2016年02月11日

今年の目玉は空き家特別控除とインスペクション説明の義務化

不動産業界では、毎年この時期になると「税制改正」について関心が寄せられる。

今年の税制改正(不動産関連)で注目されるのは、「空き家の特別控除(譲渡所得について3,000万円を特別控除する措置)」です。

趣旨は、放置される空き家による悪影響を防ぎ、有効活用を促進するため。
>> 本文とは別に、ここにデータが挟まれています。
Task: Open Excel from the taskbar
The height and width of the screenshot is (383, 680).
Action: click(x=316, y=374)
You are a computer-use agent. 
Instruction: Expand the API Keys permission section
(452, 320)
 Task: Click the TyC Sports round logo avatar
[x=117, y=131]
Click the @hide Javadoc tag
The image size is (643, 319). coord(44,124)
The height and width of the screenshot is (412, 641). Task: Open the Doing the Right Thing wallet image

その最大要因になる相続に由来した空き家の売却について特例措置を設ける。

相続時から3年を経過する日の属する年の12/31までに、被相続人が居住していた家を相続した相続人が売却した場合、譲渡所得から3,000万円を特別控除する制度。

特例を受ける要件としては、1.耐震性ある建物または解体した更地、2.相続直前に被相続人が居住し、被相続人以外の人が居住していないこと、3.昭和56年5月31日以前に新築された建物、4.相続時から売却時まで利用していないこと、5.譲渡価格が1億円以下。特例の適用期間は、平成31年12月31日までの譲渡です。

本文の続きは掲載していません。